Chappell v Mrozek [2022] EWHC 3147 (KB) – Part 36 offers, QOCS and cost consequences
Background of the case
After the claimant accepted a Part 36 offer well-outside of the 21-day relevant period for acceptance, the usual order for costs was made that meant the claimant was to pay the defendant costs incurred after the relevant period had expired. Although some costs were agreed for the defendant between the parties, the claimant sought to rely on Qualified One-Way Costs Shifting (QOCS), to limit their liability to pay costs.
The defendant brought an application in the hopes of enforcing its entitlement to costs through set-off of damages, whereby it would retain some portion of the claimant’s £250,000 settlement sum to cover its costs.
The parties’ disagreement came down to the interpretation of the Governments policy reforms introduced in 2013 regarding QOCS and enforcement of costs orders in proceedings concerning personal injury. For all that there had been subsequent case law to assist with the interpretation, the dispute remained.
Key Arguments
As well as two recent judgments in their favour in the matters of Cartwright v Venduct Engineering Limited [2018] EWCA Civ 1654 and Adelekun v Ho (Association of Personal Injury Lawyers intervening) [2021] UKSC 43 that were binding on the High Court, the claimant argued that the wording of CPR 44.14 is very clear and only allows enforcement of costs orders by way of set-off against any orders for damages and interest made in favour of the claimant. The claimant argued that as the claimant had accepted the Part 36 offer out of time, the consequential effect of such acceptance requiring the defendant to pay to the claimant the sum of £250,000 was not an order for damages and interest – it likened it more to a Tomlin Order and suggested that the wording of CPR 44.14 should not be taken to mean set-off can be applied against a sum of money payable as a result of an acceptance of a Part 36 offer.
Furthermore, the claimant argued a paying party deliberately breaching their obligations under the CPR in order to secure an order for damages and interest against which it can use to enforce costs orders was contrary to the overriding objective – it would allow the defendant, in this case, to be financially rewarded for their actions, to the detriment of the claimant.
Finally, the claimant suggested that the case of MRA v The Education Fellowship Limited ( aka Rushden Academy) [2022] EWHC 1069 (QB) relied on by the defendant should not be construed as turning a court order for approval of settlement into an order for damages and interest in order to allow the set-off mechanism to be utilised. Whilst this case also involved a Part 36 offer to settle being accepted out of time, it involved protected parties and there the court noted (but did not decide on) the fact that due to the claimant’s lacking capacity, they were potentially more exposed to the adverse effects of the QOCS rules.

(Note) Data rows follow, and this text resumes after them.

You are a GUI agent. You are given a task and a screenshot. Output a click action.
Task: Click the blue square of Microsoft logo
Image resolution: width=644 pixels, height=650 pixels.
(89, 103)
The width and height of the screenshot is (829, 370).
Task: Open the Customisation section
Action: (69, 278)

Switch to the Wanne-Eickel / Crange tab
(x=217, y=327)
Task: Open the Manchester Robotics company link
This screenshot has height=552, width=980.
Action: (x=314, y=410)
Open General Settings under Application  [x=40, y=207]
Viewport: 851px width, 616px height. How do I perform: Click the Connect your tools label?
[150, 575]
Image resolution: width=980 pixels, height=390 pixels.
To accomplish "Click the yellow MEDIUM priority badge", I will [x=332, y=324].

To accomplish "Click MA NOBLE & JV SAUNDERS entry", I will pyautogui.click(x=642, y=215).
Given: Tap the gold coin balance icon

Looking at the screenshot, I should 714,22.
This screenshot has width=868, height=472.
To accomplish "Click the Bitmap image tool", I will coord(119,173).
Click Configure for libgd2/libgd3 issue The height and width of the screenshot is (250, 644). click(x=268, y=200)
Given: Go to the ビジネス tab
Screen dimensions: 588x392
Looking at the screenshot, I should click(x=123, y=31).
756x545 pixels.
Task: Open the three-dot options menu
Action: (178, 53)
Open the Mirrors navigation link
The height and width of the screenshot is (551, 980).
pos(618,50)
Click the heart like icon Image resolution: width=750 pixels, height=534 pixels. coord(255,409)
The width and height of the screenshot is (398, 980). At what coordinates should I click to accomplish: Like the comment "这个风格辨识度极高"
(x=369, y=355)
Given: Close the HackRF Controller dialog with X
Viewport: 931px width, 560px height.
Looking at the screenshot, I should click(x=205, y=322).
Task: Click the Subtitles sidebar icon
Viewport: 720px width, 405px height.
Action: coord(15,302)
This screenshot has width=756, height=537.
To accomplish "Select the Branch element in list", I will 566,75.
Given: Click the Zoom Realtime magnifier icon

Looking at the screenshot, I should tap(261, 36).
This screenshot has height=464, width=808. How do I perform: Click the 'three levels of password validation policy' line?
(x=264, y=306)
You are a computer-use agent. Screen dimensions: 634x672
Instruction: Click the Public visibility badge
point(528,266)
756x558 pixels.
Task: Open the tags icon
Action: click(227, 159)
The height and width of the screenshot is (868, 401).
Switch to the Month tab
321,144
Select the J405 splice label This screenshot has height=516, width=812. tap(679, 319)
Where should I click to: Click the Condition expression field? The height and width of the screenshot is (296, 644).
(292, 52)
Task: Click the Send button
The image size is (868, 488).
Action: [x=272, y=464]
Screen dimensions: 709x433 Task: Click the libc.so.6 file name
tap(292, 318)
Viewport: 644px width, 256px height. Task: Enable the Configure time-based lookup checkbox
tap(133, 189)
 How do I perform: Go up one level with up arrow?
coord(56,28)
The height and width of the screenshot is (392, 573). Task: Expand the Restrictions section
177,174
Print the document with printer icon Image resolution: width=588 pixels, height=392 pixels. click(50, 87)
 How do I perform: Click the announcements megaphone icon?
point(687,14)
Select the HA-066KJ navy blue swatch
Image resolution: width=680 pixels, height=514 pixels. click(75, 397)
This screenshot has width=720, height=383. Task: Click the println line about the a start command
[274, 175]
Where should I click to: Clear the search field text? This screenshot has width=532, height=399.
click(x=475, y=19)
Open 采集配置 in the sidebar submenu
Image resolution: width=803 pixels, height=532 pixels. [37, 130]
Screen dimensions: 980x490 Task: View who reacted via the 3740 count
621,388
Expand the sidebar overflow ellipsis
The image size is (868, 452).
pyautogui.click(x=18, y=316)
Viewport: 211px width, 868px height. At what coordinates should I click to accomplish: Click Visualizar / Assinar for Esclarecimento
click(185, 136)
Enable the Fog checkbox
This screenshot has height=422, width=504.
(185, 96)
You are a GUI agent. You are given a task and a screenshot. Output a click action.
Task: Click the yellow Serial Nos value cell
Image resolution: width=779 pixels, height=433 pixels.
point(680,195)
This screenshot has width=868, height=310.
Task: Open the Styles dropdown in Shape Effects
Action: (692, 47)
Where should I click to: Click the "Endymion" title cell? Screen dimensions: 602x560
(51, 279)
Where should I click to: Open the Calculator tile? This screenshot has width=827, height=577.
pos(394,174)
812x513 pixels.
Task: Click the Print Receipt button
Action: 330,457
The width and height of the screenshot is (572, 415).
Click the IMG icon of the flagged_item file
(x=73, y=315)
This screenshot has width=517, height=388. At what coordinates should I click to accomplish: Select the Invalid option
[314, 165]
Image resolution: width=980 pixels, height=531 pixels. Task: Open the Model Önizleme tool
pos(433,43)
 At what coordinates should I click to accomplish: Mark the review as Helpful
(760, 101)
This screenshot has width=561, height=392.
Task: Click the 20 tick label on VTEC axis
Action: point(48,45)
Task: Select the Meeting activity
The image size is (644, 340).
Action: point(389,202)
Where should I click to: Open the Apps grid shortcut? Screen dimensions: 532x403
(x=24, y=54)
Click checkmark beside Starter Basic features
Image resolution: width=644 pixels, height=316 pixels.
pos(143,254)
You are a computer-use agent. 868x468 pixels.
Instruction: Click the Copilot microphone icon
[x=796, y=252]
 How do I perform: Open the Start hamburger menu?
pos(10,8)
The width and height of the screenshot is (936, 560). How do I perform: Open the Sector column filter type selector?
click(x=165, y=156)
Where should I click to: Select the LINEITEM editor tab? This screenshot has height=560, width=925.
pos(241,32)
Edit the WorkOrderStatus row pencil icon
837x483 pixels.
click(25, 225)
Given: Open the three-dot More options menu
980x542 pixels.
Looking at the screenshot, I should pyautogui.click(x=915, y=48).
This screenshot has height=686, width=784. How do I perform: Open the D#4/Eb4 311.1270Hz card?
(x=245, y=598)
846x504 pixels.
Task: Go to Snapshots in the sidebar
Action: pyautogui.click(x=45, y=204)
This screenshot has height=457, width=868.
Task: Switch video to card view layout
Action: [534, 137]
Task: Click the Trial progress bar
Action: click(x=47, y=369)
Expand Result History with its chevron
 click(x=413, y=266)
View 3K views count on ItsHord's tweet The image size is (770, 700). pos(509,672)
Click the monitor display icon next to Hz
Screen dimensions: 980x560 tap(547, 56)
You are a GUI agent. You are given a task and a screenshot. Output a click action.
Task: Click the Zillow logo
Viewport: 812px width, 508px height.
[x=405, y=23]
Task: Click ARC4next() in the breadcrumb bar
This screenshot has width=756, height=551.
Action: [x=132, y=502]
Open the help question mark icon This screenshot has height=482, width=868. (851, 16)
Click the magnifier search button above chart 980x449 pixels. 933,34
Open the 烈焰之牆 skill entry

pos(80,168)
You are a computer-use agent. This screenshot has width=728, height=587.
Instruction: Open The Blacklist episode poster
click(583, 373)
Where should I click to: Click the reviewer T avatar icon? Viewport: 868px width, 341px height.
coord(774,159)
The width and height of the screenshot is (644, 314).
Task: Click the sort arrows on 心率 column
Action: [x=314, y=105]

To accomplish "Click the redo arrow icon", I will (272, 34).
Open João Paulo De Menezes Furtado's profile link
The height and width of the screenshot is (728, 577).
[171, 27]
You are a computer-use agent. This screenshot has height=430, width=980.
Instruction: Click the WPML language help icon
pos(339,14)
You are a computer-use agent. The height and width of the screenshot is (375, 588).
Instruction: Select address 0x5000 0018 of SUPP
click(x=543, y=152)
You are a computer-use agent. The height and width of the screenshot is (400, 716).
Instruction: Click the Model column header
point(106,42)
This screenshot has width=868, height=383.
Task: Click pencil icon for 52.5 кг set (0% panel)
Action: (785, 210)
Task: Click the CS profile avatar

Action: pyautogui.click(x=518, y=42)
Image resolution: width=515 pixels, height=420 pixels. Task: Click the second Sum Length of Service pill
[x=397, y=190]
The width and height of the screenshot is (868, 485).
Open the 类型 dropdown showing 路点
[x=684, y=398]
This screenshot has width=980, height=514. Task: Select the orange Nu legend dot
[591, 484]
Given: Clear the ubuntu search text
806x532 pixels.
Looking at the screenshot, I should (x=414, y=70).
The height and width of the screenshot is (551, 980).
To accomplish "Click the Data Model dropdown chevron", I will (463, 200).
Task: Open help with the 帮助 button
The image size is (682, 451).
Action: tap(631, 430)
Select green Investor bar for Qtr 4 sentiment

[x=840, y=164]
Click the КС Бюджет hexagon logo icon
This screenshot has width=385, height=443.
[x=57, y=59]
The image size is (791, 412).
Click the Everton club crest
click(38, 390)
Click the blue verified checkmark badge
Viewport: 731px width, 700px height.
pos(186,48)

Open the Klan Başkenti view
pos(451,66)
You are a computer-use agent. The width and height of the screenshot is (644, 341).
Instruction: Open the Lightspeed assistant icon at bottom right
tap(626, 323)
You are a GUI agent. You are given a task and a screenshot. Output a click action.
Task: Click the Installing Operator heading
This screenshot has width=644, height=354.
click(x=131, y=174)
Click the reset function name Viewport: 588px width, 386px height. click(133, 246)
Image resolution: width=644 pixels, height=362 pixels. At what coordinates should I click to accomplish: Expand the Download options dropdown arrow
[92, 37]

The Defendant argued that a Tomlin Order should be covered under CPR 44.14 as it states ““a sum payable by way of damages which is compellable by court order”, meaning that a Tomlin Order should be considered an “an order for damages and interest” proper, thus subject to the terms and effect of the QOCS regime.
The Judgment
Master Stevens determined the arguments in the claimant’s favour, concluding there was “no hint that Part 36 offers accepted out of time should be subject to enforceable adverse costs set-offs”. Master Stevens pointed out that she recognised the unfairness to the claimant if she found against him and further stated that it was unfortunate that the defendant’s decision to challenge the position, noting that the claimant had still not received any of the damages.
Takeaways
Master Stevens’ decision can only be considered the most just and sensible one under the circumstances based on the QOCS rules in their current format. Had she found in favour of the defendant then this would, no doubt, have opened the doors for defendants to refuse to pay the damages in time, resulting in an increase in court orders being sought to enforce the payment.
However, the effect of this judgment is set to be relatively short-lived as the most recent CPRC minutes indicate that the effect of the decisions in Cartwright and Ho will be reversed by amendment to the QOCS provisions. In particular, CPR 44.14 (1) will, when proposed amendments are adopted, read:
“(1) Subject to rules 44.15 and 44.16, orders for costs made against a claimant may be enforced without the permission of the court but only to the extent that the aggregate amount in money terms of such orders does not exceed the aggregate amount in money terms of any orders for, or agreements to pay, damages, costs and interest made in favour of the claimant.”
Whether one views this as a necessary change, or an unjustified erosion of the protection afforded to claimants by the QOCS provisions, will depend largely on which side of the fence one views the issue from. If you regularly act for claimants, then you will no doubt see this as a step backwards. However, if you regularly acting for defendants, then this will be seen as a welcome step that redresses the balance between protecting legitimate interests of claimants and ensuring defendants are allowed to enforce costs orders by way of set-off, both against costs and also against sums payable following agreement, rather than court order.